Ho studiato e ho lavorato in nome del mio no.
dice a Bärlach una dottoressa che ben conosce il boia; e la sua risposta è no, che non si può resistere al desiderio del dolore, soprattutto quando il desiderio e il dolore sono quelli propri. Quanto al carnefice, non lo si può neanche incolpare o solo disapprovare (in ted. verdenken, da cui appunto Verdacht). E continua:
Egli affonda la lama nel punto in cui siamo deboli: nella coscienza mortale della nostra dannazione eterna.
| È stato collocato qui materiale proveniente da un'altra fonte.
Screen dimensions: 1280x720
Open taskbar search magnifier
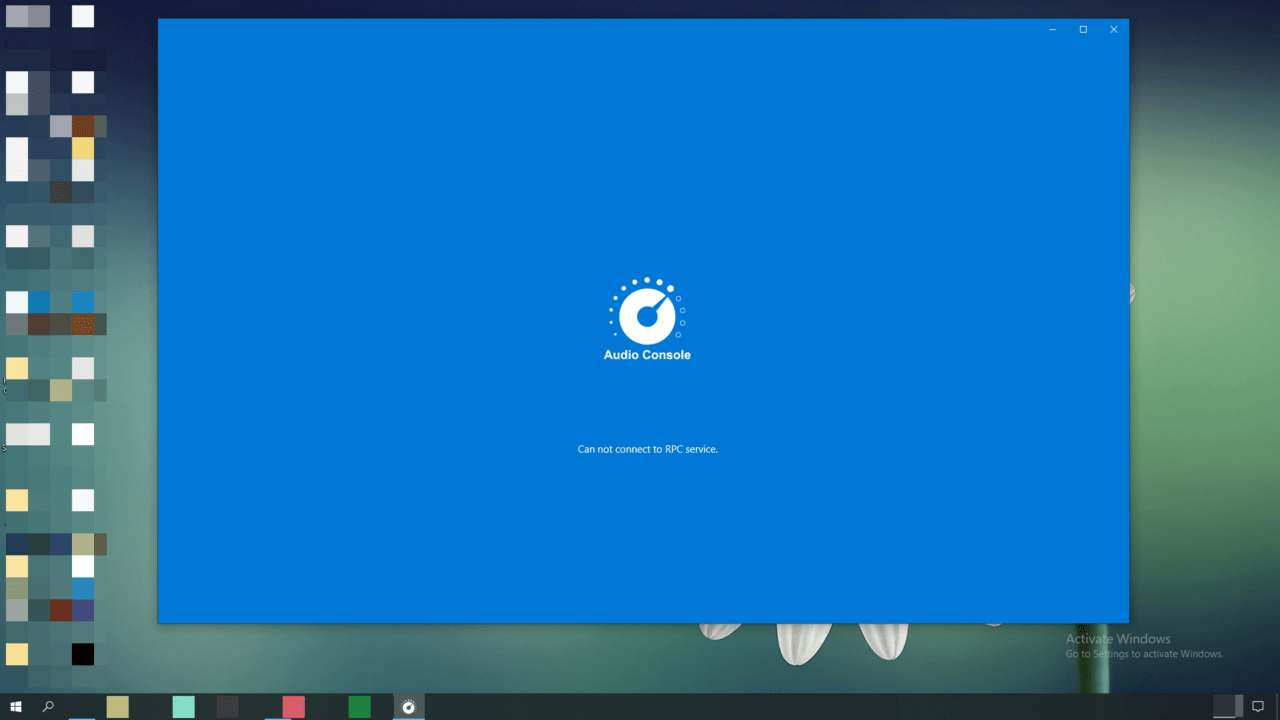pos(48,707)

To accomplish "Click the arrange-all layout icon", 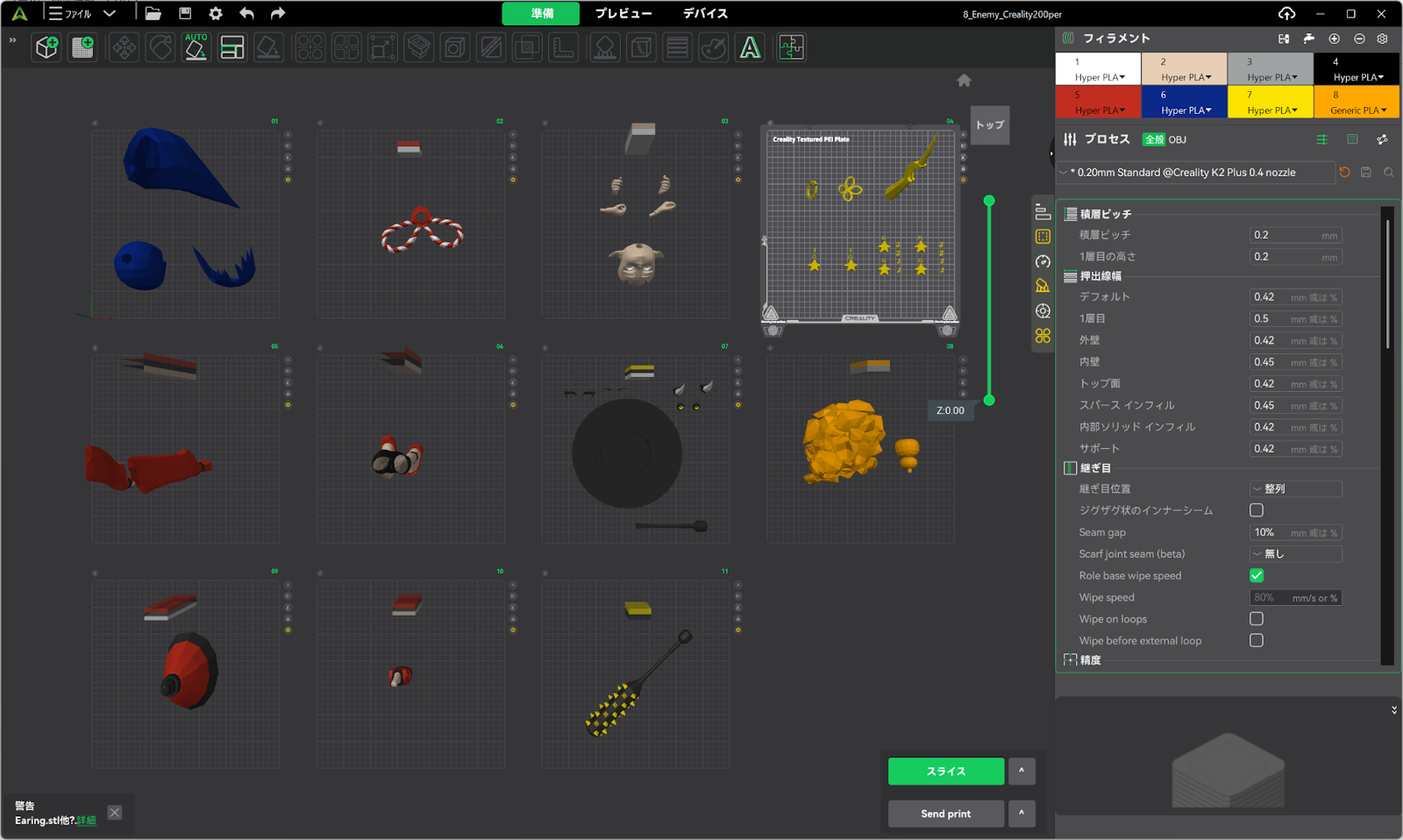I will click(232, 47).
Brevissimo romanzo colmo di arguto discettare sulla fede, ovvero sull'incontro drammatico dei credi, Il sospetto è retto da una trama letteraria rapinosa, molto solida e stratificata, nella quale trova spazio anche Gulliver con i suoi viaggi nell'informe della realtà sperimentata. Non riesco seguire Friedrich Dürrenmatt fino in fondo al suo gorgo dove la pazzia si verifica a dispetto del suo calibratissimo bilancino filosofico: nei suoi libri, e ne Il sospetto in particolare, il mio spirito scettico e analitico fa capolino e spiazza l'anima tragica. E lo so, non ho dubbi, capisco l'oscuro chirurgo, il Signore della sofferenza e del sadismo, ma apprezzo ancor più Bärlach quando si identifica nell'eroe di Cervantes:
Tutti dobbiamo essere dei don Chisciotte, se appena abbiamo un briciolo di cuore e un po' di cervelllo nella zucca. Ma non dobbiamo combattere contro i mulini a vento come quel povero diavolo di cavaliere con la sua corazza di latta, amico mio, oggi si tratta di combattere contro mostri giganteschi, ora sono mostri di brutalità e di scaltrezza, ora contro veri e propri vampiri, gente che ha sempre avuto il cervello di una gallina: belve che non stanno soltanto nei libri di favole o nell nostra fantasia, bensì nella realtà. [...] Ma un vero don Chisciotte è fiero della sua corazza di latta. La lotta contro la stupidità e contro l'egoismo degli uomini è sempre stata difficile e rischiosa, è sempre stata legata alla povertà e all'umiliazione; ma è una lotta sacra e non la si deve condurre a furia di lamentele, ma con dignità.